> **Task details**:
Search the material below for "target" and copy every line where it occurs.

·····

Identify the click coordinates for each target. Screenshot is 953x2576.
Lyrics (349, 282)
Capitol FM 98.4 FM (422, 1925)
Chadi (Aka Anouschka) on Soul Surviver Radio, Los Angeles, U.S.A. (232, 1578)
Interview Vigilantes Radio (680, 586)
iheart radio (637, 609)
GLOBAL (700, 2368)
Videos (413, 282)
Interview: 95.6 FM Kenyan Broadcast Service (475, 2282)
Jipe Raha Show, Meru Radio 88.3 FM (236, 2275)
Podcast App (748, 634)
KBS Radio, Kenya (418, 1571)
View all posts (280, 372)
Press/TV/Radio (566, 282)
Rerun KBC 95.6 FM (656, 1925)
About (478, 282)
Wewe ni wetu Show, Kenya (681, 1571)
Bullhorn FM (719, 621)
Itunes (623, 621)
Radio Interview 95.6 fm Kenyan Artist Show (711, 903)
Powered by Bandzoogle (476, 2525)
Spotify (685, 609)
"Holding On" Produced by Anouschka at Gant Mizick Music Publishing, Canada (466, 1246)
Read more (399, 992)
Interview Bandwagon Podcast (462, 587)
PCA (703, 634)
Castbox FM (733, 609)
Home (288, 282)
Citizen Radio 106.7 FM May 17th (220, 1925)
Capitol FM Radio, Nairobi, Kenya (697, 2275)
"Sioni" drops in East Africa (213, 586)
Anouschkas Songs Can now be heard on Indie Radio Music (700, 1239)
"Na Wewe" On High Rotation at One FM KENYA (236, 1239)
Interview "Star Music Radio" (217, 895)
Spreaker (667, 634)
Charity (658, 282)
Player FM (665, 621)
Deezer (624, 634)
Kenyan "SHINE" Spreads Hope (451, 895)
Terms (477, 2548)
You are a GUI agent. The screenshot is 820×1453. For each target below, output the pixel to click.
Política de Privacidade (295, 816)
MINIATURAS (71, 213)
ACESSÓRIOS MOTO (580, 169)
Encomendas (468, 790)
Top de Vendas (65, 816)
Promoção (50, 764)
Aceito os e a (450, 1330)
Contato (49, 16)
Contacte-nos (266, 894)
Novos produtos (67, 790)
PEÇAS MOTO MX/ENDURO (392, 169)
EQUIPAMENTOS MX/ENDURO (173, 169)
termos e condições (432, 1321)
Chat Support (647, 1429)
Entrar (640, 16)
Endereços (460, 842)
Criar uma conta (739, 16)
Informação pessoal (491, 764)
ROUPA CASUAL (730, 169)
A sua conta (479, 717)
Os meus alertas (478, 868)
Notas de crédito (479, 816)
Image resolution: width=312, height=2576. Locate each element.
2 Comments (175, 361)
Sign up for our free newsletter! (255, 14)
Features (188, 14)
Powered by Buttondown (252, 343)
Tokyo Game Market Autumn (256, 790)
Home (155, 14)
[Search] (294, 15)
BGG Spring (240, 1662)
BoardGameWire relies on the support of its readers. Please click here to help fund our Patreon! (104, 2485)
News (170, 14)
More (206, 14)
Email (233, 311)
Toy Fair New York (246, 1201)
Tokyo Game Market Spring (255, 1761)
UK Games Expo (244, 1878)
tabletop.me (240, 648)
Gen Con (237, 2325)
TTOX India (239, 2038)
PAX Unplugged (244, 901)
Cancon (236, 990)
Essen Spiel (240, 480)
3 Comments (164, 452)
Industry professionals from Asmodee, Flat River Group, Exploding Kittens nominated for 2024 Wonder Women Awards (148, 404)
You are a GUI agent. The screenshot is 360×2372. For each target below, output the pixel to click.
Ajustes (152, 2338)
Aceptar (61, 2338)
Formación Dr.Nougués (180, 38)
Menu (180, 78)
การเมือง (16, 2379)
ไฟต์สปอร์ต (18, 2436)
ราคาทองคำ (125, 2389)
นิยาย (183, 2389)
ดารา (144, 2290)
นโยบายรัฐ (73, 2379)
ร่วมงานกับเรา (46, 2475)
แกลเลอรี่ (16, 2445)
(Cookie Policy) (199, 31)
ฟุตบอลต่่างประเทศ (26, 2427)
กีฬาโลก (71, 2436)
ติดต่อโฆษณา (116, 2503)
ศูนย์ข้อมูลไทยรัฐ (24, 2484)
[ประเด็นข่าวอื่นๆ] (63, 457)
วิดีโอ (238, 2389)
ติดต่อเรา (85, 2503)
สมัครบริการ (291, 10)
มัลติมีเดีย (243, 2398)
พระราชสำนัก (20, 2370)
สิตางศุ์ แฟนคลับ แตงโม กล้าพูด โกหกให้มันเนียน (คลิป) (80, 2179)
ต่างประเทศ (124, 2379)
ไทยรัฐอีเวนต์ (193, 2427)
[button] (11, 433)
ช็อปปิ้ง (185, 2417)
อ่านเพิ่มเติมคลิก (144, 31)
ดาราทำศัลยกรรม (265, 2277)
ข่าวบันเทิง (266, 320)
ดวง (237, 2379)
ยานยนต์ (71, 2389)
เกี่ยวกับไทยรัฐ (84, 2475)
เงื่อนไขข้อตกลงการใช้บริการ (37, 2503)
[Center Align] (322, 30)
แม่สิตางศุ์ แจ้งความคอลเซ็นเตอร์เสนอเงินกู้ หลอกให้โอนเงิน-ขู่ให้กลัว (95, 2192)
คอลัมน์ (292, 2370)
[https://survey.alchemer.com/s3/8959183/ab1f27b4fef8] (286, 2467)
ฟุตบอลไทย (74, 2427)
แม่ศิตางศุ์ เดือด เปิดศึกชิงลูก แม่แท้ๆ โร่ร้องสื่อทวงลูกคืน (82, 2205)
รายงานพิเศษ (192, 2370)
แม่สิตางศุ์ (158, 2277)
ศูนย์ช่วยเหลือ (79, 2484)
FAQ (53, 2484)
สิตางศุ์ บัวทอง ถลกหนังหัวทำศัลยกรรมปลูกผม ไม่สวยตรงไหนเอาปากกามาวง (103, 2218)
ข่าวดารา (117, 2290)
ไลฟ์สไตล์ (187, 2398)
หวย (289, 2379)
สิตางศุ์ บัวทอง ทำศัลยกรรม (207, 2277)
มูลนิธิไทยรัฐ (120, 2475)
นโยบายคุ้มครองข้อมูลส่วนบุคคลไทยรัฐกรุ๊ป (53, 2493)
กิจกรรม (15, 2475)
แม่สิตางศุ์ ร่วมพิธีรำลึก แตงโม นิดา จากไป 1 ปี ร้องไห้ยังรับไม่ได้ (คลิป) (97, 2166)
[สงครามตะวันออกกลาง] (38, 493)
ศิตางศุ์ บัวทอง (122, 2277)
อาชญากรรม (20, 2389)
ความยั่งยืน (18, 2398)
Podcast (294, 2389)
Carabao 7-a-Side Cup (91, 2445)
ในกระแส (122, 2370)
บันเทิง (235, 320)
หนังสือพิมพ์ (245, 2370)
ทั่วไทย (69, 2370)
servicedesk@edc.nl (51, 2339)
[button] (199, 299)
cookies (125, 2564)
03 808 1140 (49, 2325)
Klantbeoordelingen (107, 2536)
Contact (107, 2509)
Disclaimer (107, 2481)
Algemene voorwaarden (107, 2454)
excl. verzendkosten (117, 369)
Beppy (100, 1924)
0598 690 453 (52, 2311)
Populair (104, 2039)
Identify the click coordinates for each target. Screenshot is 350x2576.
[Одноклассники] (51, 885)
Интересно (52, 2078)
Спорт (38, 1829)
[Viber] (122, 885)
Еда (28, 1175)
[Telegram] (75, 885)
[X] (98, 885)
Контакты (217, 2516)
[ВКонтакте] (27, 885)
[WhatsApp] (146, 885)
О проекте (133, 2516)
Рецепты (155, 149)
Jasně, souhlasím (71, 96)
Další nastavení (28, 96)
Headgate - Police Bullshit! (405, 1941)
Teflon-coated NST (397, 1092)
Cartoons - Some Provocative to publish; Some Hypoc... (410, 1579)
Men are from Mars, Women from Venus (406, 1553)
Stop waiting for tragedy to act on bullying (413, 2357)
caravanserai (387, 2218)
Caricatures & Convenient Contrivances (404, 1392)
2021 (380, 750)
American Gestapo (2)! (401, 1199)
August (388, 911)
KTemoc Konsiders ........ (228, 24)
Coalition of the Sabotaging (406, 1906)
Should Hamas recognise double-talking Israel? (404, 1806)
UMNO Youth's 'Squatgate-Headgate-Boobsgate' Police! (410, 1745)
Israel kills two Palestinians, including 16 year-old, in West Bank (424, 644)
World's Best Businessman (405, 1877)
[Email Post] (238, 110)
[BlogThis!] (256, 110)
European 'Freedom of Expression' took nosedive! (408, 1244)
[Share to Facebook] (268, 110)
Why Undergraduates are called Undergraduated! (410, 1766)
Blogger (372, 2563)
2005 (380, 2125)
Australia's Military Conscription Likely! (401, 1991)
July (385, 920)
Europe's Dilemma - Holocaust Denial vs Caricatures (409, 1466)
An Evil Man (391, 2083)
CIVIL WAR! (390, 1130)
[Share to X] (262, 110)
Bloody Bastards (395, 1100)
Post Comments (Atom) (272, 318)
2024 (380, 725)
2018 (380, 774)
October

·····

> **Exercise response**:
Identify the click coordinates for each target. Screenshot is 953x2576.
You are a GUI agent. The screenshot is 820×1453. For each target below, output the pixel to click.
You are a GUI agent. The screenshot is 360×2372. For each target below, output the pixel to click.
Identify the click coordinates for each target. Screenshot is 350x2576.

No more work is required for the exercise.